Y es que, al igual que los alegóricos personajes de la novela de Chesterton, la revista El Jueves es un agente doble infiltrado en el sistema. Podría parecer una obviedad, puesto que los humoristas siempre son agentes dobles: por una parte, cuestionan el orden establecido y la moral vigente, y por otra los refuerzan al funcionar como una válvula de escape que alivia una presión que podría llegar a ser peligrosa. Pero no todos los agentes dobles son iguales, y a veces las válvulas se atascan.
“El humor es la sonrisa de la revolución”, dijo poco antes de morir el joven poeta francés Marco Ménégoz, asesinado por los nazis en 1944. Y Freud ya lo había sugerido al señalar, en El chiste y su relación con el inconsciente, que el humor es intrínsecamente subversivo (en el sentido gramsciano de erosionar los cimientos de la moral burguesa, cabría añadir). Pero no todas las sonrisas son iguales, ni todas las subversiones. Hay sonrisas obsequiosas y rebeldías que se reducen a pataletas o solo buscan la satisfacción inmediata de apetencias reprimidas. Y la obsequiosidad risueña y la rebeldía superficial se juntan y revuelven en la figura del bufón cortesano.
Como es bien sabido, los bufones cumplían la función de “humanizar” a sus amos hablándoles con una impertinencia que a otros les hubiera costado cara. No dejaba de ser una profesión de riesgo, pues si se pasaban de la raya o pillaban a su señor en un mal momento, podían perder sus privilegios en un santiamén. O su cabeza. Pero, en general, un bufón astuto conseguía llevar una vida acomodada sin grandes sobresaltos. Igual que algunos humoristas actuales.
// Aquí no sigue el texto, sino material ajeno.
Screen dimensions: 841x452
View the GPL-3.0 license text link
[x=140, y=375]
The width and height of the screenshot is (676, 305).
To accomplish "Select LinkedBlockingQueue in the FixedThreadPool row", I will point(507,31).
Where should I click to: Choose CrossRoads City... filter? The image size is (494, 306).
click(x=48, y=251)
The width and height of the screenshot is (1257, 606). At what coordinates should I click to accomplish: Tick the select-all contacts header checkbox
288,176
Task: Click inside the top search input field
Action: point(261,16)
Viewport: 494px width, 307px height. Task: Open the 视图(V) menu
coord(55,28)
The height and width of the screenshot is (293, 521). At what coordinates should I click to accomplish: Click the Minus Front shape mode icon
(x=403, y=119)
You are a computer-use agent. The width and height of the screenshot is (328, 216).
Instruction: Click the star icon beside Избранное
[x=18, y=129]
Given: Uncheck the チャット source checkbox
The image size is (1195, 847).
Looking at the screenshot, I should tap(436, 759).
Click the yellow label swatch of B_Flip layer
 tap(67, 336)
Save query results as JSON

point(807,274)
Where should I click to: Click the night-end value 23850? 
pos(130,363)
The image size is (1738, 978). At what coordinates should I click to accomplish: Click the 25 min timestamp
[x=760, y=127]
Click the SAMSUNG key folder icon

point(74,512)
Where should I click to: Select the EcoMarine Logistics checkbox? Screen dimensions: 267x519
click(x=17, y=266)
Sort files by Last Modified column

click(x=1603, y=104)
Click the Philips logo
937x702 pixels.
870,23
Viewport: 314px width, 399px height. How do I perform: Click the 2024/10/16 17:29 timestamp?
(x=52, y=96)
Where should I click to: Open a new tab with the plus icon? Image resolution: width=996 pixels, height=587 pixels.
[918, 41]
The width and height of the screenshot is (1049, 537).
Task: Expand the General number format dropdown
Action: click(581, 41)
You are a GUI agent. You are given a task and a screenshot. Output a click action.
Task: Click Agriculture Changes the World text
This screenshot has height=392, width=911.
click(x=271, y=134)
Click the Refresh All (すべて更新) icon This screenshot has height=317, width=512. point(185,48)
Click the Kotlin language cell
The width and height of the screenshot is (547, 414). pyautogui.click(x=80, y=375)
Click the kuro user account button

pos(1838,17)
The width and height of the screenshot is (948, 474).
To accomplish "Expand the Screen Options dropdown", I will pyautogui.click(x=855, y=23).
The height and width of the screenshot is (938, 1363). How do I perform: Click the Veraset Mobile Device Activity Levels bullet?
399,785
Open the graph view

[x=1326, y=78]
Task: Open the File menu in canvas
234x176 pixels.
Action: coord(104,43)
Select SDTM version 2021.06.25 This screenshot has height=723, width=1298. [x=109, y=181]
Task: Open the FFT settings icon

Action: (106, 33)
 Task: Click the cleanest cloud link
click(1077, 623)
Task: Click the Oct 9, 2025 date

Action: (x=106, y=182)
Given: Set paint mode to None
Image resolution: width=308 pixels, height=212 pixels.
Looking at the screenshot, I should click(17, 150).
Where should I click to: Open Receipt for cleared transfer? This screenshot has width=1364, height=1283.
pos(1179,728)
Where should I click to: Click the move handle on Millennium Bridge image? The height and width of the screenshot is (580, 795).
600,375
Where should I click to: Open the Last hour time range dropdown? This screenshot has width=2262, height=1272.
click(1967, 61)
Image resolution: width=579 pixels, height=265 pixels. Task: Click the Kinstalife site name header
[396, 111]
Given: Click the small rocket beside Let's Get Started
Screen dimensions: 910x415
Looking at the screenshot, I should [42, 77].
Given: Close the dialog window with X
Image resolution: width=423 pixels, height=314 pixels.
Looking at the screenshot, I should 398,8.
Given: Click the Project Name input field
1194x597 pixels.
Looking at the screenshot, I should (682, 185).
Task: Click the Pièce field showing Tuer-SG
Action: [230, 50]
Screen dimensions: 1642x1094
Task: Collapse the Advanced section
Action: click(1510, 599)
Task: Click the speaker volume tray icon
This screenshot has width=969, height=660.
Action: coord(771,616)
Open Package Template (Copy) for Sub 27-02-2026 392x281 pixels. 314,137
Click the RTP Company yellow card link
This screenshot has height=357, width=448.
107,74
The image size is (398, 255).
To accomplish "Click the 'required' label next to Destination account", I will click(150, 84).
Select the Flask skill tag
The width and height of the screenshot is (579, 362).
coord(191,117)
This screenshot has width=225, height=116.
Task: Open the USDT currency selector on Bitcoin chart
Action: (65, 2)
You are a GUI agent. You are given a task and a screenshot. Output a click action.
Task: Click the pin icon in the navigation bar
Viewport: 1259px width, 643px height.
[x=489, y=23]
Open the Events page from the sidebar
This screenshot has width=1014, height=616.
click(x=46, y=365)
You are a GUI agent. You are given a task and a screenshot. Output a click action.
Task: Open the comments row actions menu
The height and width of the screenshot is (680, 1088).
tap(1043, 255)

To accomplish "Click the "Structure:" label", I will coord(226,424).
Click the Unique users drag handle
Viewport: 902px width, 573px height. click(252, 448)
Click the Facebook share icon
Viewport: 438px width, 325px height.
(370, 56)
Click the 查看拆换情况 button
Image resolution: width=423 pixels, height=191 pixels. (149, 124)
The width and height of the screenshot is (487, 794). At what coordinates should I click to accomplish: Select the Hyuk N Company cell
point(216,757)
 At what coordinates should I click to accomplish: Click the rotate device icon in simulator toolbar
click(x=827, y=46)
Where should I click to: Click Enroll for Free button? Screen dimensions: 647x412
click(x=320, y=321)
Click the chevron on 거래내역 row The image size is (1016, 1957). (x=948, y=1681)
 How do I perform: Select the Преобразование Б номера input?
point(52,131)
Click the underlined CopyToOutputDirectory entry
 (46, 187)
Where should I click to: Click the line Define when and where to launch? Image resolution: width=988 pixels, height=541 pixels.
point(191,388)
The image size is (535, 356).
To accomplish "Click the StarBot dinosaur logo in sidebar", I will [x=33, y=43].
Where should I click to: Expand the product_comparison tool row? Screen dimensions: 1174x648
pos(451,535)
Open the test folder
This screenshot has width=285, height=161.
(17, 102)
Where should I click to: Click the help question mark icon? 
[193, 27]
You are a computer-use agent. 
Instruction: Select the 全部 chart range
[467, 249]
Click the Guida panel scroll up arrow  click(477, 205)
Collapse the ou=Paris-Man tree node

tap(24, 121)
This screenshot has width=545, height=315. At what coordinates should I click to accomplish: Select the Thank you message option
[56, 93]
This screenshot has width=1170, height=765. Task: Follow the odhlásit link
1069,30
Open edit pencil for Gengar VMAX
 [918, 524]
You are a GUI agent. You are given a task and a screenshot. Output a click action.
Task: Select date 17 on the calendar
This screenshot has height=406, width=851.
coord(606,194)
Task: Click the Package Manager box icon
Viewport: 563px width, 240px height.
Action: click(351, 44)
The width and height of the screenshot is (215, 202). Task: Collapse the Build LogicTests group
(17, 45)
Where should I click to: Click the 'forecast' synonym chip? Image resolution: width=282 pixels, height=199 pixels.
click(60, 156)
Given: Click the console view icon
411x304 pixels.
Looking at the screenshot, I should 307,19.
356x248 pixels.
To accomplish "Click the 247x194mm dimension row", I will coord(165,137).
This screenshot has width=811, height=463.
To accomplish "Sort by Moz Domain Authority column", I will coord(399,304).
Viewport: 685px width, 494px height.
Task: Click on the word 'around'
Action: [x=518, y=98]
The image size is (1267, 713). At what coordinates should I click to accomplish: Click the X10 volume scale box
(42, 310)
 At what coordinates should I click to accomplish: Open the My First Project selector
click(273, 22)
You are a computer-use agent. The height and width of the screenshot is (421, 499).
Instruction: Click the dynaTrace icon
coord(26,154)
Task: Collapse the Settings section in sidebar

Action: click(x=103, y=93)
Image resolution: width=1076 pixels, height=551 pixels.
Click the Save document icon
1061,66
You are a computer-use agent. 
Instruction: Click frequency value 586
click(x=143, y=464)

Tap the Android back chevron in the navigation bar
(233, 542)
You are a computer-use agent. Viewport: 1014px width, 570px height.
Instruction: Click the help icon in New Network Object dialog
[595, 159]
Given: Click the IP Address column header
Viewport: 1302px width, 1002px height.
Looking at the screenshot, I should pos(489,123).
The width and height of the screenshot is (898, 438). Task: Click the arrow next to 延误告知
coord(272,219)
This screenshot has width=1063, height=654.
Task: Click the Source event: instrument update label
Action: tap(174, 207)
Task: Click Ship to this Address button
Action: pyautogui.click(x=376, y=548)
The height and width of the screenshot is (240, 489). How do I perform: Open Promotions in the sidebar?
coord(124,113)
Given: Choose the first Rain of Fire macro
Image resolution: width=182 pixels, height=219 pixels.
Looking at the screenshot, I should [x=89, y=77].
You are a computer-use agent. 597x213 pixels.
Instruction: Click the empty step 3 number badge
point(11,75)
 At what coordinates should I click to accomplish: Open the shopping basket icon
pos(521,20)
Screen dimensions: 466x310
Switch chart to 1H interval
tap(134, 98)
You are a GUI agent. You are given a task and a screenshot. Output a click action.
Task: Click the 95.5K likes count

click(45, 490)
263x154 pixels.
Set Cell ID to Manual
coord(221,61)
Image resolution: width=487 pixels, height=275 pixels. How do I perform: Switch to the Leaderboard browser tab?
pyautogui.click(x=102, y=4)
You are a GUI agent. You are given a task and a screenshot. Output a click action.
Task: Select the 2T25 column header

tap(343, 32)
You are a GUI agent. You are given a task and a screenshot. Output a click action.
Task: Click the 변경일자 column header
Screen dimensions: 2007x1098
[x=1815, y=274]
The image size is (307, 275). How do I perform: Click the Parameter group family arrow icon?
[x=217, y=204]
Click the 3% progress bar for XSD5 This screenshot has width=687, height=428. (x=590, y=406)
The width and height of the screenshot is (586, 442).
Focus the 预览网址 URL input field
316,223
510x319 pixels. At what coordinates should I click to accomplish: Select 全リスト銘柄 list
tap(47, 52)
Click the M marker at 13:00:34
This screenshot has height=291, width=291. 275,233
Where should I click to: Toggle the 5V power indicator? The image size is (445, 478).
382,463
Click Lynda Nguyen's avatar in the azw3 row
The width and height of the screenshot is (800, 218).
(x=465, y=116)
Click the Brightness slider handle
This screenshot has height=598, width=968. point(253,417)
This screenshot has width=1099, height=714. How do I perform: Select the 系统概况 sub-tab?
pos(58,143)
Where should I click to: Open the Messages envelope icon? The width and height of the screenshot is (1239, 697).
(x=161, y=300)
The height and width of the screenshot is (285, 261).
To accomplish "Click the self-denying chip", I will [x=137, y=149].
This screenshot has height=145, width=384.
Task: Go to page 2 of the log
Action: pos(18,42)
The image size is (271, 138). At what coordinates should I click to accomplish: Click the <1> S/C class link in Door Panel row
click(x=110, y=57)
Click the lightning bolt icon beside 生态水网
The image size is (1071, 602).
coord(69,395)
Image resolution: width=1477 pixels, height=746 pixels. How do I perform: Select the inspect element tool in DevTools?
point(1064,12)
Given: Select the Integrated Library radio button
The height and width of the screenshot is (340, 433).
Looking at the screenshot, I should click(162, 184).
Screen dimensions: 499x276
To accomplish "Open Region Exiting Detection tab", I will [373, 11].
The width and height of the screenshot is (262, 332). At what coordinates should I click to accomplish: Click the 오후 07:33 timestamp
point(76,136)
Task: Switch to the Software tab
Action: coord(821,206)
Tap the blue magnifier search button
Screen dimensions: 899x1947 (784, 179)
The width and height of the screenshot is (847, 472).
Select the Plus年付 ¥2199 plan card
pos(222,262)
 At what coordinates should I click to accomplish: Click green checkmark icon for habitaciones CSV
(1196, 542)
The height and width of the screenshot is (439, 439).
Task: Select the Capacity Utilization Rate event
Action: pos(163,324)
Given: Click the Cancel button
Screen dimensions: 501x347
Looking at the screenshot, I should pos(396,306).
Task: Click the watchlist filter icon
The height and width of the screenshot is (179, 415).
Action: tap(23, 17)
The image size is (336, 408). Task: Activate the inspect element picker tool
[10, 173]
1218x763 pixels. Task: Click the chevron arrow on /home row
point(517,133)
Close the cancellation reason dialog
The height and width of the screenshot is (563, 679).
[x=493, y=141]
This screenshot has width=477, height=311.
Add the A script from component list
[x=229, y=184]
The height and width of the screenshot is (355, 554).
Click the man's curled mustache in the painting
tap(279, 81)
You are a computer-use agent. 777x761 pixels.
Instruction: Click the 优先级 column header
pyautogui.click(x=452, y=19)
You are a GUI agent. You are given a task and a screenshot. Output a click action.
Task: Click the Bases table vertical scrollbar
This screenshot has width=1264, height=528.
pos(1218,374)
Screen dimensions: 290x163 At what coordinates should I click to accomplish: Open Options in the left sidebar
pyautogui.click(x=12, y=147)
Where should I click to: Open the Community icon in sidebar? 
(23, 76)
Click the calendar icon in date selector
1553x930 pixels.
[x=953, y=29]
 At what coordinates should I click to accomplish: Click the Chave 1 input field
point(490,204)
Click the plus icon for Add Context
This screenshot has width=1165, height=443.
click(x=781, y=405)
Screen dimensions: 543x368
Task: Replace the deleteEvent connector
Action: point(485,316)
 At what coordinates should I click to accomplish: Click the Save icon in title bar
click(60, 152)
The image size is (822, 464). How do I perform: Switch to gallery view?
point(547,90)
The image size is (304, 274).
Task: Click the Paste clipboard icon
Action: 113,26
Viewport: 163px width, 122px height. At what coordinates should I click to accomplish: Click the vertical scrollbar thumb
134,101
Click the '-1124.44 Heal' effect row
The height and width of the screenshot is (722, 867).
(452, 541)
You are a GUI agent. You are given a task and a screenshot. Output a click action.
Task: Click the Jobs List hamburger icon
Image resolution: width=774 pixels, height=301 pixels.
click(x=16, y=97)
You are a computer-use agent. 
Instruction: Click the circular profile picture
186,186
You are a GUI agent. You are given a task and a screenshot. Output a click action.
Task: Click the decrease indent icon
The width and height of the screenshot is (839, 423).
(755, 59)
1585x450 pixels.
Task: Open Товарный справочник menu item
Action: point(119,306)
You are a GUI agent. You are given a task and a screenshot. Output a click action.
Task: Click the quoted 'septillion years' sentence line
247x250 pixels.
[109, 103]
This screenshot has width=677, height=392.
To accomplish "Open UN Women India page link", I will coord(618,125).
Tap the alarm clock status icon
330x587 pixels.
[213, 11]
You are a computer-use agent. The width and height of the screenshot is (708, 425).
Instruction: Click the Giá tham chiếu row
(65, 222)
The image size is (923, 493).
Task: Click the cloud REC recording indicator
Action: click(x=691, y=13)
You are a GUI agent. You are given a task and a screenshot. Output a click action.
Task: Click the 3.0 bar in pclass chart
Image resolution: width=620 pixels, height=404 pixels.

El poder necesita al bufón, más que para parecer tolerante y abierto a la crítica, para no perderse en los meandros de un monólogo sin fin y sin réplica. Necesita un espejo para maquillarse. Al precio de distorsionar su figura y sus maneras (vendiendo su imagen, que es empeñar el alma), el bufón puede decir algunas verdades molestas, incluso proferir ciertas burlas y sarcasmos irreverentes, y el poder no solo lo tolera, sino que incluso puede llegar a reírse. ¿De sí mismo? No: de quienes confunden las impertinencias del bufón, que contribuyen a que todo siga igual, con las verdaderas críticas, las que podrían hacer que las cosas cambiaran.
¿Y quiénes confunden las bufonadas con las críticas? Todos, en alguna medida, en algún momento. A todos nos engañan alguna vez los bufones del poder (por ejemplo, los humoristas que publican sus chistes gráficos en los grandes periódicos), y a algunos los engañan todas las veces. Pero no pueden engañarnos a todos todas las veces. A los bufones cortesanos acaba viéndoseles el plumero, el gorro de cascabeles, sobre todo a los que se las dan de intelectuales.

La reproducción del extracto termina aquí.